Anna Starobinets, Je suis la reine

La nou­velle reine de l’angoisse

Si les ama­teurs de nou­velles fan­tas­tiques ne connaissent pas encore Anna Sta­ro­bi­nets, ce devrait être bien­tôt chose faite, grâce aux toutes jeunes édi­tions Miro­bole, qui ont eu la bonne idée de faire tra­duire – et de belle manière – cette auteure russe en fran­çais. Pré­ci­sons que Je suis la reine a déjà reçu un bel accueil en son pays, où il a notam­ment été pré­sé­lec­tionné pour le pres­ti­gieux Prix du Best-Seller natio­nal.
Les récits réunis dans ce livre mettent en scène des per­son­nages a priori sans inté­rêt par­ti­cu­lier, mais pris à un moment de leur vie par­ti­cu­lier. Dans la nou­velle qui donne son titre au recueil et qui est aussi la plus longue, Je suis la reine, un gar­çon­net, Maxime, devient sou­dain – et de façon incom­pré­hen­sible pour sa mère Marina, récem­ment divor­cée et peu dis­po­nible, et sa sœur jumelle Vika – une sorte de monstre indif­fé­rent à tout et dévo­rant sucre­ries en tous genres. C’est que son corps a été envahi par une colo­nie de four­mis dont la reine lui dicte sa conduite au creux de l’oreille.
His­toire fan­tas­tique ou récit d’une plon­gée dans la folie ordi­naire ? C’est le fil rouge qui tisse la toile de ce livre. Comme dans La Famille, où Dima ne com­prend pas com­ment il passe de dres­seur de chien dans une petite ville, farou­che­ment opposé au mariage, à chauf­feur de taxi marié et affu­blé d’un beau-père inva­lide. Est-il devenu fou ? Est-il vic­time d’escrocs fort bien ren­sei­gnés ? Dima ne le saura jamais, et le lec­teur non plus, car Anna Sta­ro­bi­nets se délecte de nous lais­ser dans l’incertitude. Et d’ailleurs peu importe, point de frus­tra­tion quand la lec­ture est aussi ter­ri­fiante que jouissive.

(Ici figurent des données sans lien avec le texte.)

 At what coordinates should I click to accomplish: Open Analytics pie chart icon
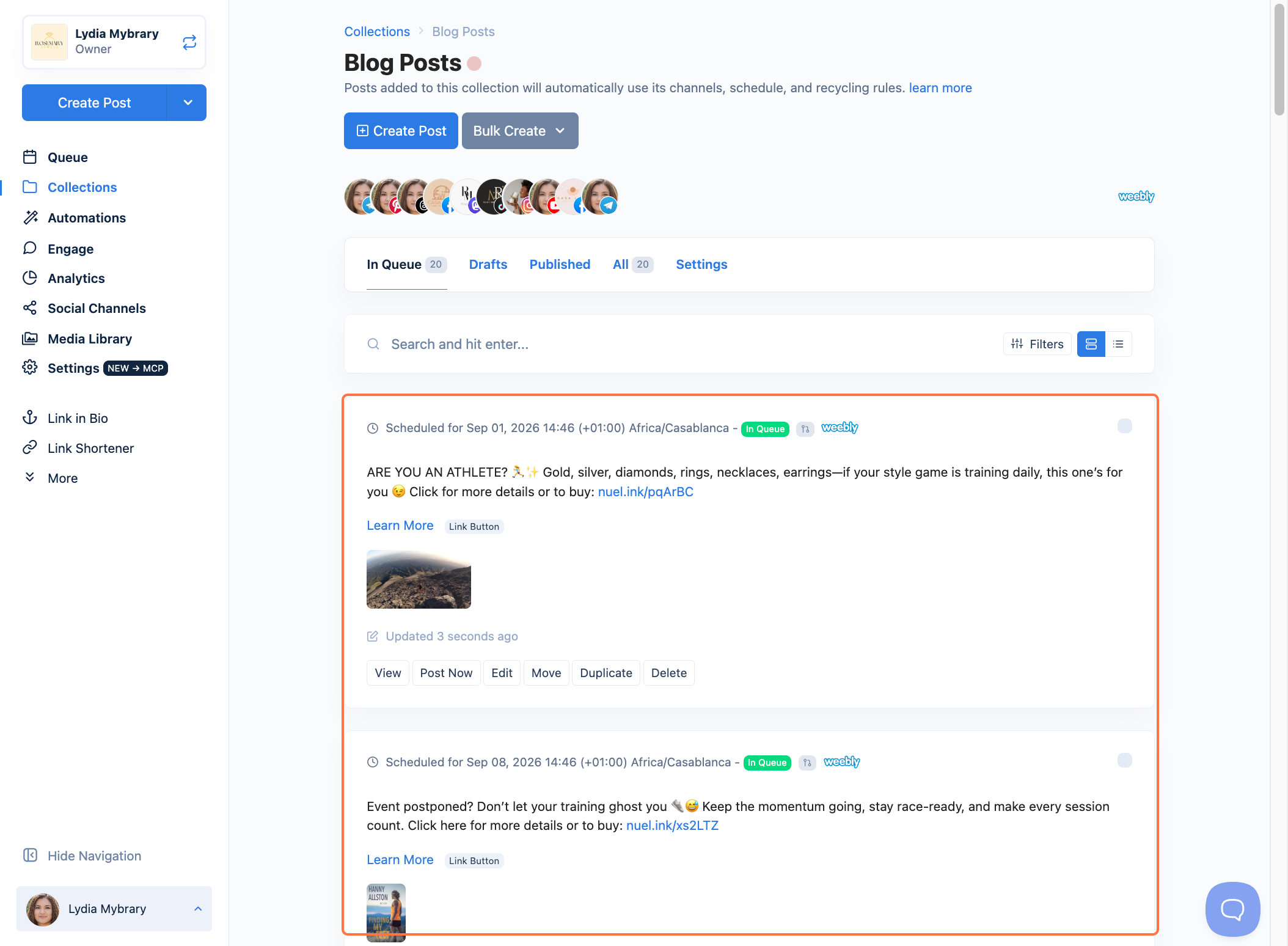[30, 278]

Le talent de l’auteure réside aussi dans sa capa­cité à chan­ger radi­ca­le­ment de style, de ton, et de tac­tique. Ainsi, dans L’Agent, un autre mon­sieur tout-le-monde, pire encore, un homme qui n’est « per­sonne », écrit pour une mys­té­rieuse agence des scé­na­rios de vie pour clients for­tu­nés. Mais est-il vrai­ment ce qu’il dit (la nar­ra­tion est à la pre­mière per­sonne, ce qui donne encore plus de force à son récit) ? Un machia­vé­lique impos­teur ? Ou sim­ple­ment un tueur fou ? Ne comp­tez pas sur moi pour le révé­ler ici, mais vous éprou­ve­rez l’envie de relire le texte à l’aune de son dénoue­ment. Dans J’attends, la nou­velle la plus courte du recueil, le nar­ra­teur est offi­ciel­le­ment déclaré fou et enfermé dans une ins­ti­tu­tion. Il faut dire qu’il s’est pris d’amitié, d’amour même, pour une cas­se­role de moi­sis­sure… Loin d’être ridi­cule, comme un tel résumé pour­rait le lais­ser sup­po­ser, l’histoire est au contraire l’une des plus émou­vantes du livre, mêlant habi­le­ment, comme sou­vent chez Sta­ro­bi­nets, pathé­tique et dro­la­tique. C’est aussi le cas dans L’Éternité selon Yacha. Le pauvre Yacha se voit décla­rer mort de son vivant, sous pré­texte que son cœur ne bat plus. Ter­ri­ble­ment angois­sant et extrê­me­ment drôle, l’absurdité de la situa­tion le dis­pute à la pitié que l’on ne peut qu’éprouver pour le per­son­nage. Pitié que nous ins­pire aussi le petit Sacha – dans Les Règles –, à qui une voix toute puis­sante dicte sa conduite : « Quatre petits pas, enjam­ber une cre­vasse, repar­tir du pied droit, encore quatre pas […] et repar­tir du pied gauche ». Le texte est mor­dant, aussi impla­cable que ces fameuses règles d’un jeu plus que dan­ge­reux, et la fin saisissante.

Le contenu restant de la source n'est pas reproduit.